With the doom and gloom of recession having now well and truly settled in here in Godzone it is easy to be cautious about new technologies, to sit back and ‘stick to your knitting’. However, if you want to do more than just survive and are aiming to prosper in the coming months, I believe this is the last thing businesses should be doing.
The backdrop of challenging economic conditions offers small New Zealand businesses a wealth of opportunities, particularly those that can embrace new models and paradigms, be they commercial or organisational. The businesses that move quickly to employ technology in new and innovative ways will be those that emerge in a strong position as the dark clouds begin to lift.
We need only cast our minds back to the last economic crisis that gripped the world as technology stocks stumbled and people panicked. Companies that continued to innovate not only by embracing technology during this time, but also forging new business models (like Amazon, Apple and Skype), have since thrived and are today celebrated as some of the most successful business stories in recent history. Granted, what we are in the middle of right now potentially goes much deeper, and has much farther reaching implications, but the basic principles are the same.
In times like these, often the first thought is to use technology to reduce costs. Innovative technology, such as voice calling via SIP trunks, can save companies money both on infrastructure and ongoing calling costs. Furthermore, utilising some of the excellent Software as a Service (SaaS) applicatons now available can substantially reduce businesses’ capital investments, while at the same time ensuring they have the latest tools at their fingertips.
However, it would be a mistake to look at technology simply as a way to squeeze a few extra cents out of your operating budget. The web 2.0 revolution has created enormous opportunities for companies willing to embrace new models. The web can help companies get closer to their customers and suppliers, creating networks that make engagement far more effective and efficient. Those businesses with great ideas they are prepared to share will be the ones to thrive during this difficult economic period.
This is all well and good, but ensuring that New Zealand businesses are able to take advantage of these innovations necessitates continued investment in broadband infrastructure. To date we have seen dramatic improvement through the unbundling process, but it is time to press ahead. The new government has powered into office on the back of an ambitious plan to connect the country to the world. We cannot allow this to be forgotten or dropped in favour of tackling short-term challenges.
The plan to deliver fibre closer to New Zealand doorsteps alone will not, however, deliver the broadband that the future New Zealand will need.

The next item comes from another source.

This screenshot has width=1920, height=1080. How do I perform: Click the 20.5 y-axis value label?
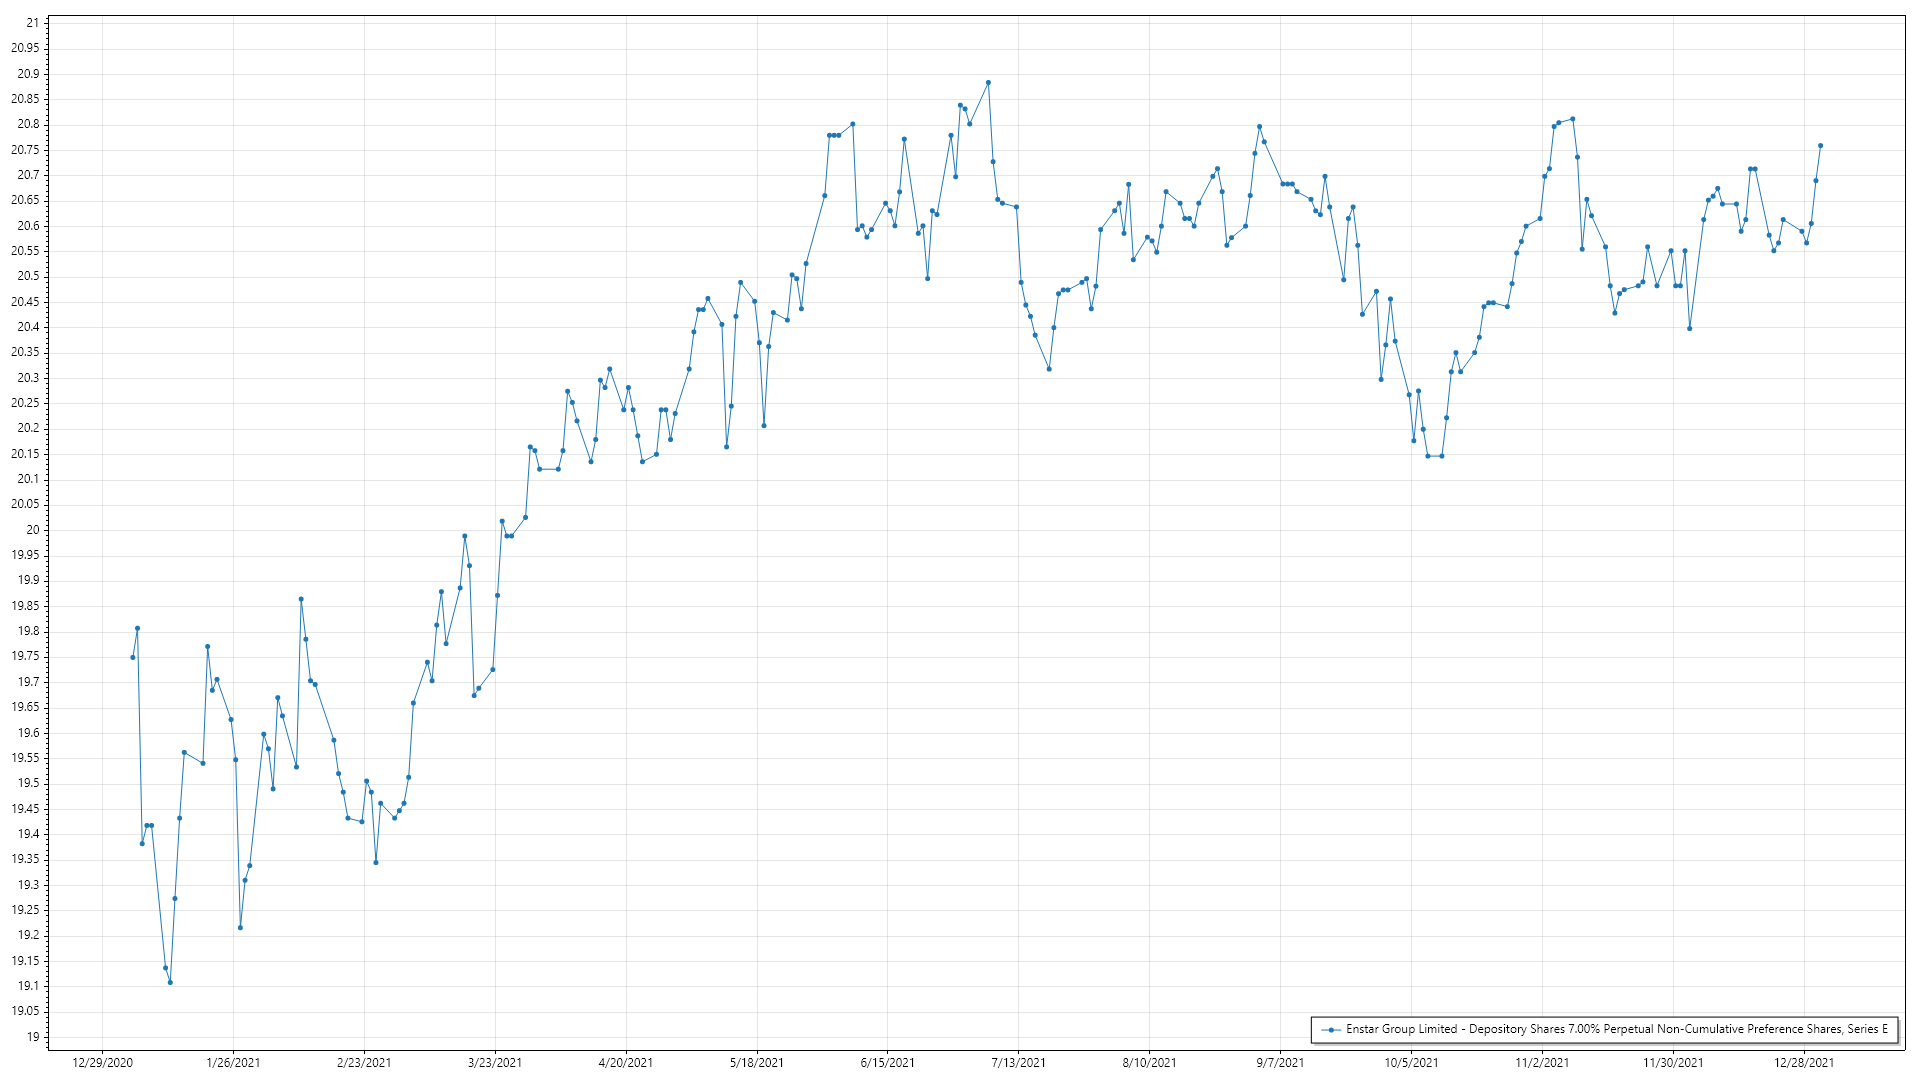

Connectivity within the country is useless without thinking about our link to the world. It is imperative that competition is introduced in the international connectivity market to bring down the cost of reaching the rest of the world.
None of these things will be the silver bullet to ensure New Zealand weathers the current tough economic times in good shape. The country, however, needs to come out at the other side ready to make the most of the good times when they return, and return they will. Survival will require both public and private organisations to work together to deliver the infrastructure New Zealand businesses need to release the creativity we know they have.
David Joyce is Orcon’s recently appointed Head of Sales and Marketing. A qualified accountant with an MBA from the University of NSW, David has substantial experience in telecommunications, including his most recent role with Vodafone where he was GM of Marketing at iHug.